[[ DATA EXCERPTS open ]]
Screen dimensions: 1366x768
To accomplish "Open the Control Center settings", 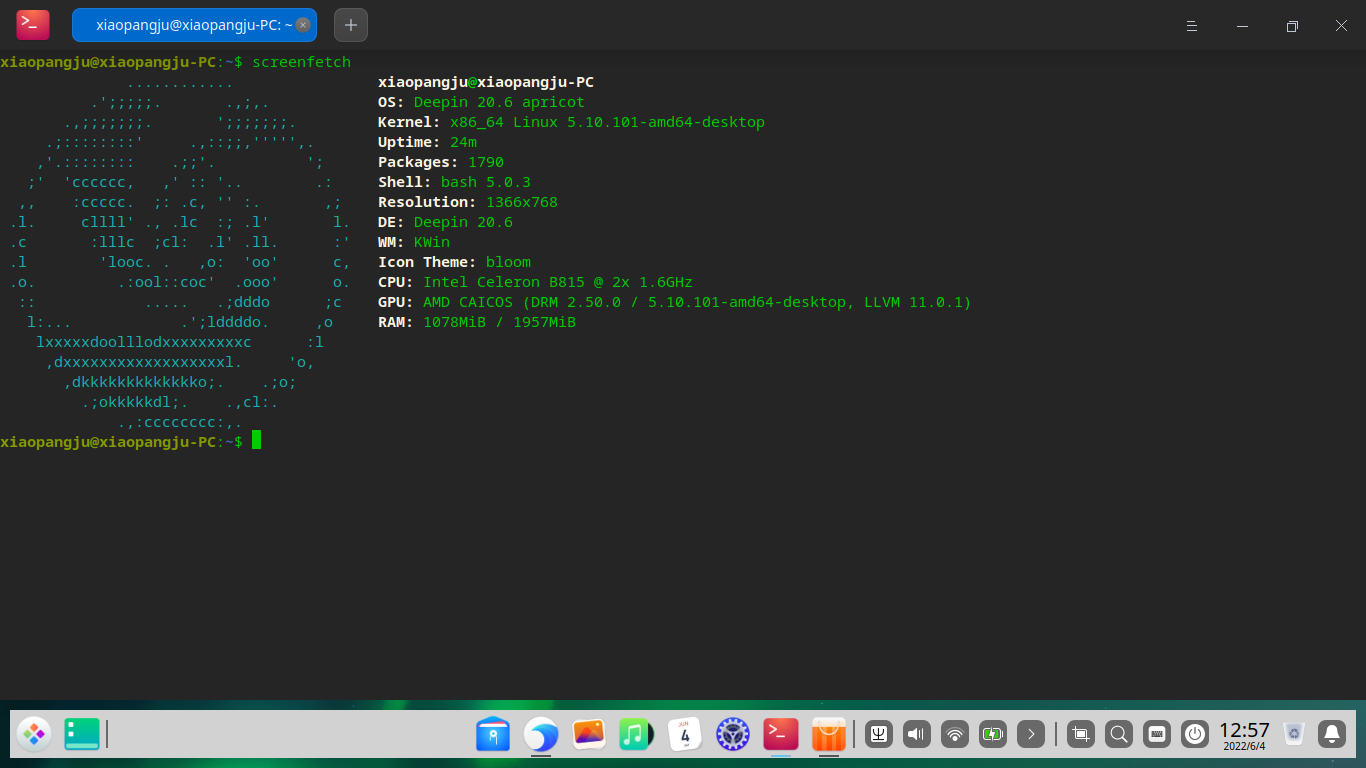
[[ DATA EXCERPTS closed ]]
[[ DATA EXCERPTS open ]]
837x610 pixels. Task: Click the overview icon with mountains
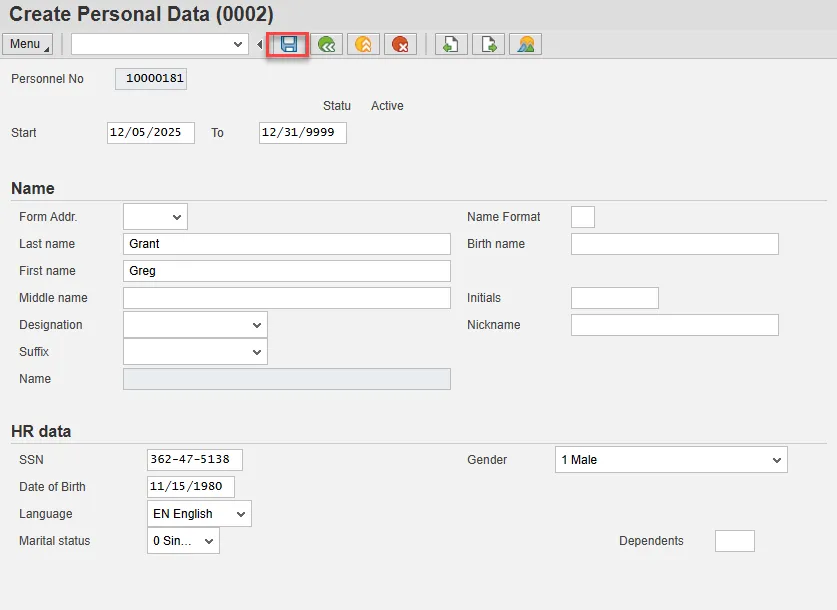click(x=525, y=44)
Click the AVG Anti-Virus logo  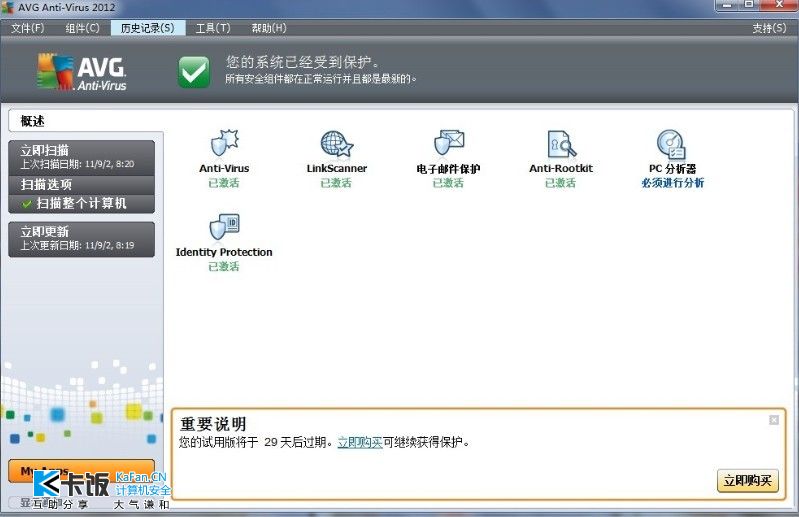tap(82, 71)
[[ DATA EXCERPTS closed ]]
■ **EXERCISE DETAILS**
Would you copy out, exactly and with no pictures, only the lines above from the one that contains "Screen dimensions: 1366x768" through the one that contains "the Control Center"?

■ **TASK SOLUTION**
Screen dimensions: 1366x768
To accomplish "Open the Control Center settings", 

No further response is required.